→ WHAT TO DO:
**a.** Can you set down the forum post on data structures and algorithms, word for word, from "--- Quote from: Mechatrommer" up to and including "book shows how."?
**b.** Could you rewrite the paragraph beginning "I have a copy of the second edition" from the forum post on data structures and algorithms as a short bulleted list that keeps its main facts?
**c.** Would you extend the forum post on data structures and algorithms by continuing it from the point where it stops?
* begin TEXT PROVIDED *
Electronics > Beginners
Data Structure and Algorithms
<< < (4/5) > >>
Nominal Animal:

--- Quote from: Mechatrommer on June 01, 2019, 11:12:38 am ---when i was young, the 1st edition
--- End quote ---
I have a copy of the second edition of it, Data Structures and Algorithm Analysis in C by Mark Allen Weiss.  It works well as an introduction to different types of trees, disjoint sets, and such abstract data structures, as well as shows how to analyse the behaviour of algorithms (time and space complexity) properly.  If you've written command-line utilities or similar code in C, that book works well as an introduction to the scientific side, to help you develop the knowledge on how to make practical choices.  Or, if you want to know how to analyse and compare algorithms, that book shows how.

I do high-performance computing, specifically molecular dynamic simulations.

For random number generation, I don't trust written publications.  Even Numerical Recipes suggests some really bad linear congruential generators.  (I personally have found I only need Mersenne Twisters and Xorshift generators, although I write my own implementations so that they're trivial to replace if something better or more interesting comes up.)  However, the methods of generating non-uniform distributions are well described in NR and elsewhere, if you happen to need them.  (On the gripping hand, things like generating 3D points with an uniform distribution on a sphere, or inside a ball, is still faster to do using Xorshift and the exclusion method, than direct generation of the proper distribution, because trigonometric functions like sin and cos are slow compared to generating a couple of extra random numbers using Xorshift or Mersenne Twister.  So, don't trust "faster" really means "faster", unless you know in which context, with which unstated presuppositions.)
* end TEXT PROVIDED *
* begin ENTRIES *
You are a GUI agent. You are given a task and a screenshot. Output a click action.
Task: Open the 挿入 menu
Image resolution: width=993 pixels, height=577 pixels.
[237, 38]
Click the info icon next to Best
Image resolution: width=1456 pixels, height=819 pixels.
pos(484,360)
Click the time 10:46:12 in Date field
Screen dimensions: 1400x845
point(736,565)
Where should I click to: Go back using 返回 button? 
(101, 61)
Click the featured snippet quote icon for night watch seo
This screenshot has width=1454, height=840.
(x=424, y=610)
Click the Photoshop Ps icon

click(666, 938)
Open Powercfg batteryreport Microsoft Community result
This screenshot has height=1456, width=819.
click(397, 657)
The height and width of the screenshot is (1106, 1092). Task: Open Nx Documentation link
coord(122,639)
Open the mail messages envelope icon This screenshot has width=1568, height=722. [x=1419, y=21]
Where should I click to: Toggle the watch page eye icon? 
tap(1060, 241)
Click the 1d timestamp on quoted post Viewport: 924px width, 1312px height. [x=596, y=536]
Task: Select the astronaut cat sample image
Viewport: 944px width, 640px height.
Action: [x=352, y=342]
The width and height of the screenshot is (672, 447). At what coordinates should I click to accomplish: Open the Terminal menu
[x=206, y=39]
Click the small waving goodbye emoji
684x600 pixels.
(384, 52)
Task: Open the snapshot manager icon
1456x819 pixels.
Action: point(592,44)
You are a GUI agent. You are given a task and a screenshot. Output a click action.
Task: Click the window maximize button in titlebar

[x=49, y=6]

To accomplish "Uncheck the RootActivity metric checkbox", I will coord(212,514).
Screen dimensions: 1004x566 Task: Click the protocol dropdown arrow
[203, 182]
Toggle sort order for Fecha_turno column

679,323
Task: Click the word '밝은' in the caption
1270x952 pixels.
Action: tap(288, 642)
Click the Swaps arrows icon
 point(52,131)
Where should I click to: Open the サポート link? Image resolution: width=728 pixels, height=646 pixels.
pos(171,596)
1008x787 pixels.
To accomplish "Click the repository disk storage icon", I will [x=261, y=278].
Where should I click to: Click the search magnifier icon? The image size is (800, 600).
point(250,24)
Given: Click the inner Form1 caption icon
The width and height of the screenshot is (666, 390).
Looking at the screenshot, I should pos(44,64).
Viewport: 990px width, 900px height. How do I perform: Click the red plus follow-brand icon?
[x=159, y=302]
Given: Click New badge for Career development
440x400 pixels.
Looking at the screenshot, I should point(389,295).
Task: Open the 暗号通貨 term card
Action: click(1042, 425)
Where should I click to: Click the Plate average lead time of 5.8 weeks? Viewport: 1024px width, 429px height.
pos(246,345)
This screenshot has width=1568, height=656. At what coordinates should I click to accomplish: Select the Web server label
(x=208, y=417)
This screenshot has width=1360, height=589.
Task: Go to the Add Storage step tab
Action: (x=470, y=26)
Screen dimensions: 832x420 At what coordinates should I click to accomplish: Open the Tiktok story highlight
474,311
* end ENTRIES *
→ ANSWERS IN ORDER:
**a.**
--- Quote from: Mechatrommer on June 01, 2019, 11:12:38 am ---when i was young, the 1st edition
--- End quote ---
I have a copy of the second edition of it, Data Structures and Algorithm Analysis in C by Mark Allen Weiss.  It works well as an introduction to different types of trees, disjoint sets, and such abstract data structures, as well as shows how to analyse the behaviour of algorithms (time and space complexity) properly.  If you've written command-line utilities or similar code in C, that book works well as an introduction to the scientific side, to help you develop the knowledge on how to make practical choices.  Or, if you want to know how to analyse and compare algorithms, that book shows how.

**b.**
- The poster owns the second edition of Data Structures and Algorithm Analysis in C by Mark Allen Weiss.
- It introduces different types of trees, disjoint sets and similar abstract data structures.
- It shows how to properly analyze the time and space complexity of algorithms.
- For someone who has written command-line utilities or similar C code, it introduces the scientific side and helps build the knowledge needed to make practical choices.
- It also shows how to analyze and compare algorithms.

**c.**
With cryptographically secure random number generation, the problem is initializing and maintaining state properly.  (This is what once bit Debian's OpenSSL, for example.)  And that is about proper software engineering, and not computer science per se; about secure coding practices, not about algorithms.

Microcontrollers and computers nowadays have one huge difference: caching behaviour.  Computers have multi-level caching, with cache locality being a much bigger (relative) bottleneck than most realize; and I have not seen this covered well in any book.  It gets even more complicated in practice, as cacheline sizes vary, as do the timing behaviour of single-instruction-multiple-data vector extensions (like SSE and AVX on Intel/AMD processors).  On the 32-bit microcontrollers I have (Cortex M0, M4, M4F), the only real difference is between RAM and Flash accesses.  (The 8-bit ones I have, have Harvard architecture: code is executed from Flash, and dedicated instructions/functions/variable attributes are used to access any data in Flash, compared to normal RAM data access.)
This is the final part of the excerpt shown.